PROBLEM DETAILS:
Write out the following records word for word, beginning at the line that contains "928x580 pixels. Task: Click" and stopping after the line that contains "click(223, 261)". Do not include the pictures in your answer.

RAW RECORDS:

* * * * * * * * *

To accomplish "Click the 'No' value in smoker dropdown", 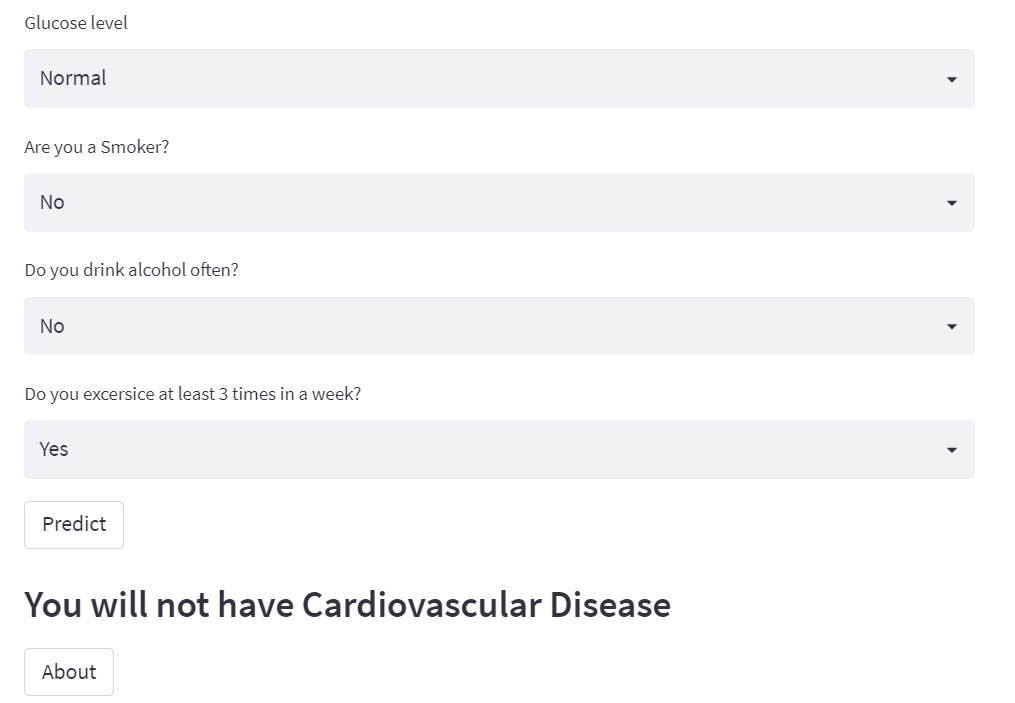I will coord(51,202).
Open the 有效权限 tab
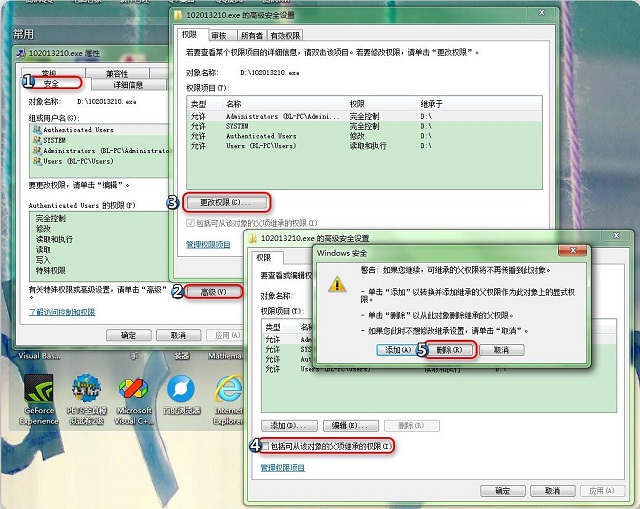This screenshot has height=509, width=640. coord(285,35)
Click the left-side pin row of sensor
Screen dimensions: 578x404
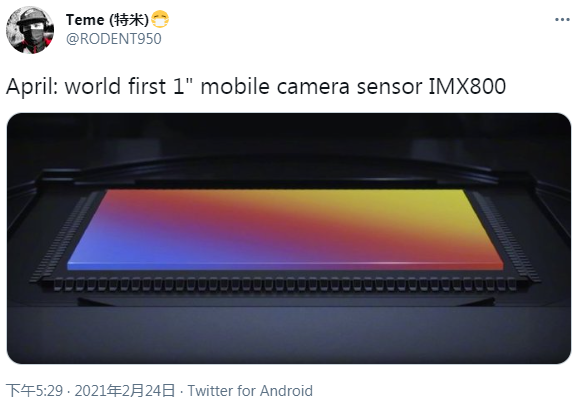point(65,236)
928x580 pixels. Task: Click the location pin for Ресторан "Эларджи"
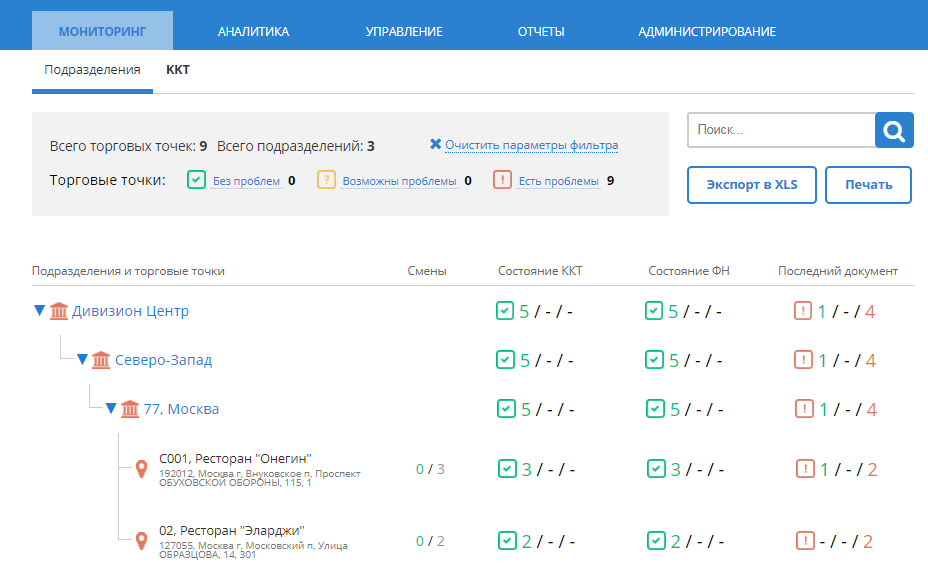[142, 541]
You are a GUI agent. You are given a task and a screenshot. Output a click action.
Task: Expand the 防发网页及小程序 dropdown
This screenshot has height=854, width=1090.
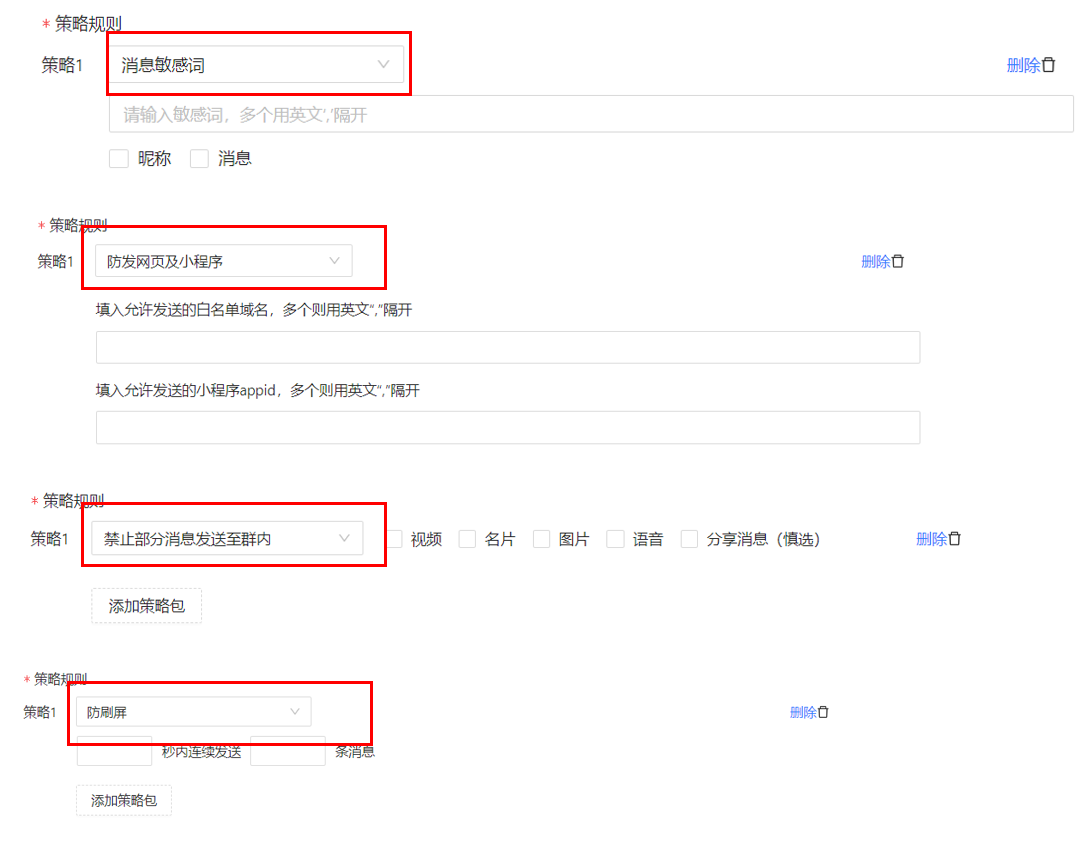click(223, 261)
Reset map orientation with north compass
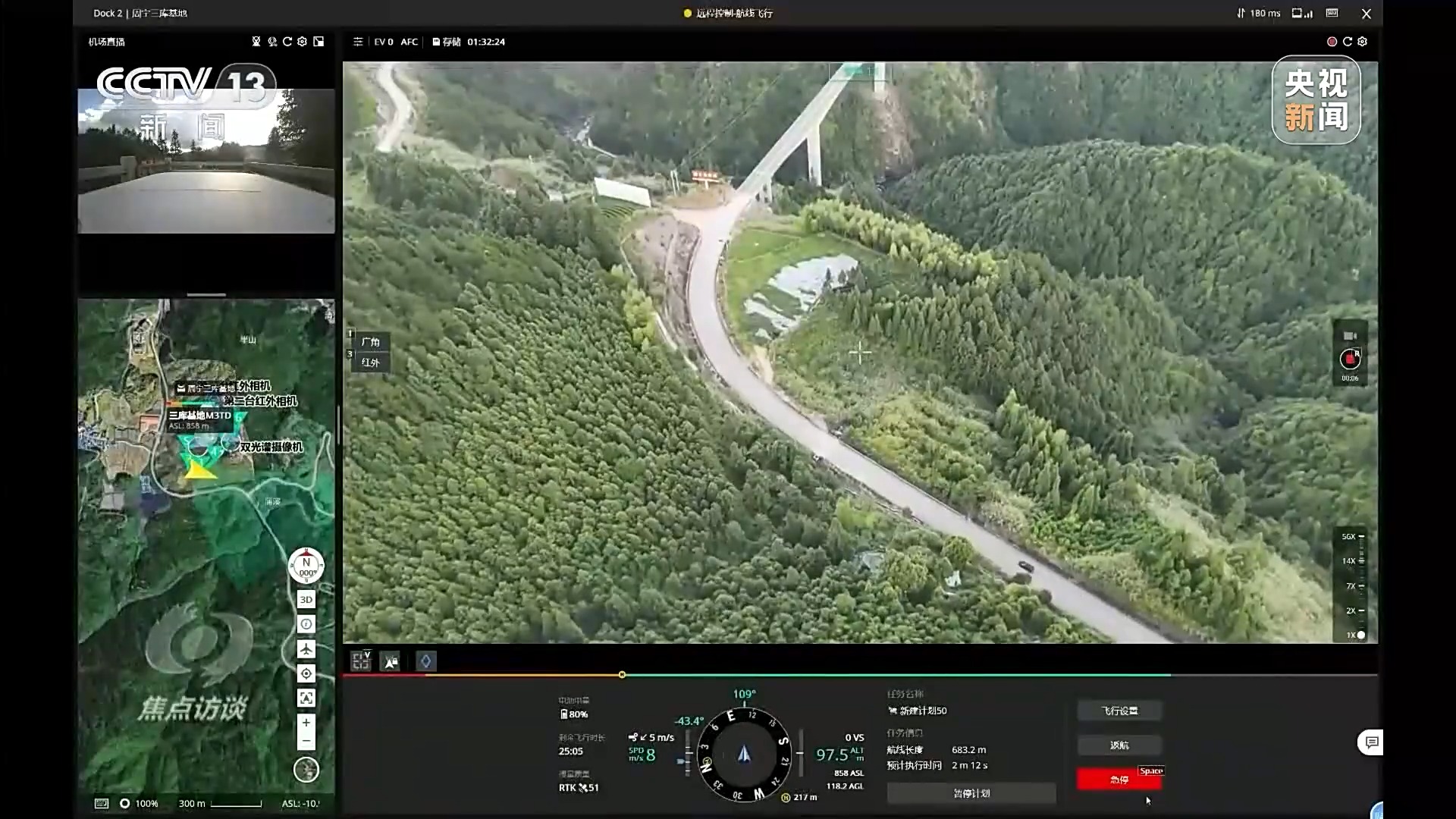This screenshot has height=819, width=1456. 306,566
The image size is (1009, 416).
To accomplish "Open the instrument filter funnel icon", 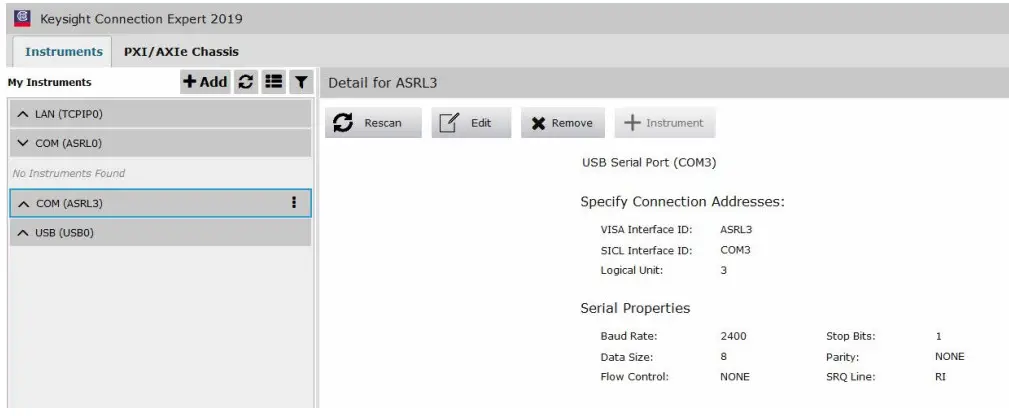I will pos(298,82).
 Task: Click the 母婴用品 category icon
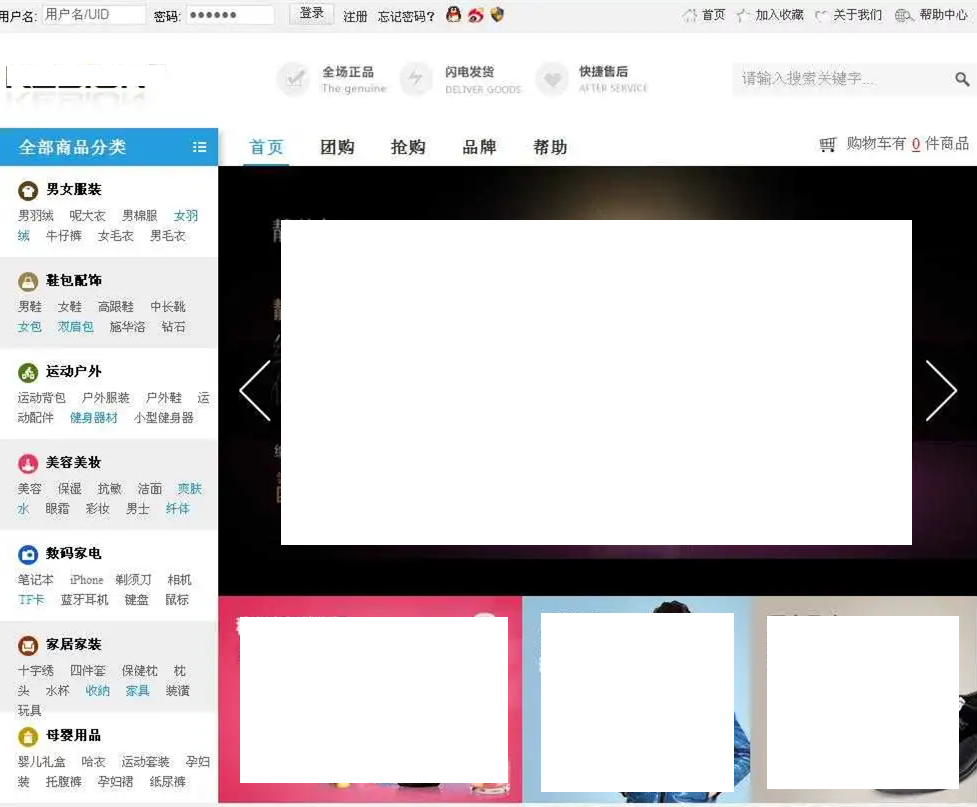click(x=27, y=735)
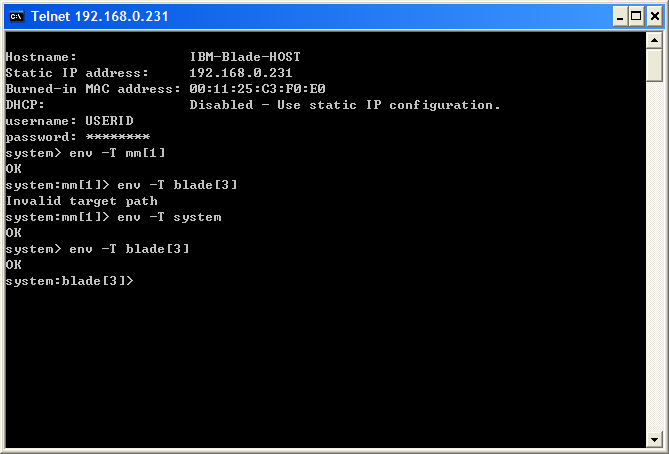This screenshot has height=454, width=669.
Task: Click the system:blade[3]> active prompt
Action: pos(70,281)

* * * * * * * * *

RESPONSE:
928x580 pixels. Task: Click the location pin for Ресторан "Эларджи"
[142, 541]
You are a GUI agent. You are given a task and a screenshot. Output a click action.
Task: Expand the 防发网页及小程序 dropdown
This screenshot has height=854, width=1090.
click(223, 261)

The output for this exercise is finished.